Was that longer ago than I remember it being????

Like last season? That was a peel-back block defined, and there was no shortage of press on that rule change this off-season, as I'm sure you know Patler!

AFAIK Cut blocking is only allowed in close line play with a player who is not engaged with another blocker. Can you cut block a defender in the open field if he is NOT moving towards his own goal line? I'm not sure.

mraynrand
09-11-2013, 06:19 PM
Can you cut block a defender in the open field if he is NOT moving towards his own goal line? I'm not sure.

So maybe Suh was just ignorant of the new rule, and he wasn't trying to kill the specter of his abusive father.

Fritz
09-12-2013, 02:33 PM
He thought it was the Comcast repairman illegally entering his property.

Guiness
09-12-2013, 04:47 PM
He thought it was the Comcast repairman illegally entering his property.

I love how he got off on that charge because the video footage did not show him actually pointing the gun at the repairman. smh

If you approach me carrying what appears to be a firearm, I'm going to feel threatened. It doesn't matter if you pointed it me or not, or whether it turns out it was a genuine IMI Desert Eagle, a pellet gun or a carved piece of wood painted black. I know gun laws are very different in the US but there is no way his actions could be interpreted as anything but hostile.

pbmax
09-12-2013, 07:47 PM
I don't think this rule is new, its been around. Open field blocking low has been illegal for a couple of decades (not joking, I think it was the 80s). In line play has not changed much except for the crack back block prohibition being extended away from the LOS.

Patler
09-12-2013, 08:04 PM
I don't think this rule is new, its been around. Open field blocking low has been illegal for a couple of decades (not joking, I think it was the 80s). In line play has not changed much except for the crack back block prohibition being extended away from the LOS.

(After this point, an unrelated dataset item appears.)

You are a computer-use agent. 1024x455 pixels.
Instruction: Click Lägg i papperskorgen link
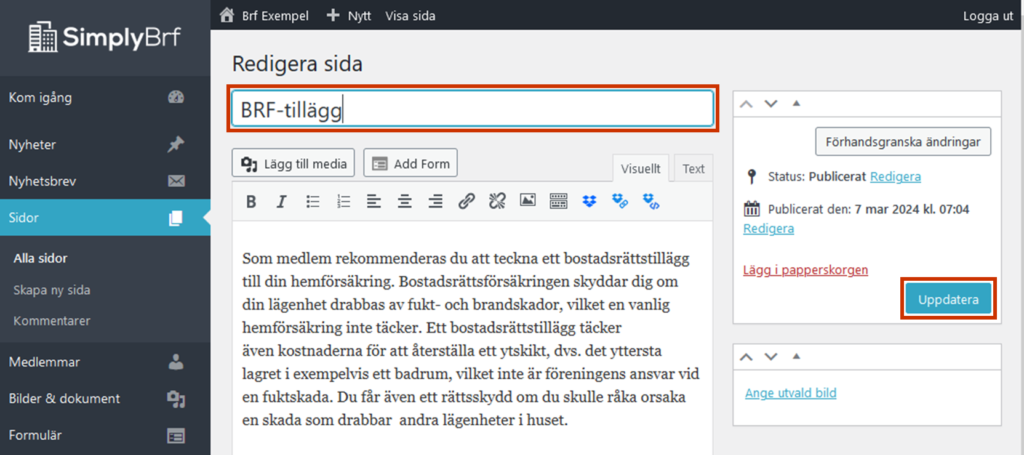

Could be, I was thinking it was less than that, but at my age two decades in some things seem like a year or two, and two months for other things seems like forever!!!

Guiness
09-12-2013, 08:22 PM
I don't think this rule is new, its been around. Open field blocking low has been illegal for a couple of decades (not joking, I think it was the 80s). In line play has not changed much except for the crack back block prohibition being extended away from the LOS.

Suh's hit would be a peel back block, wouldn't it?

If open field low blocking has been illegal for a while, how did the rule against peel back blocks change anything? Was the new rule only to get rid of it in close line play?

mraynrand
09-12-2013, 08:38 PM
He thought it was the Comcast repairman illegally entering his property.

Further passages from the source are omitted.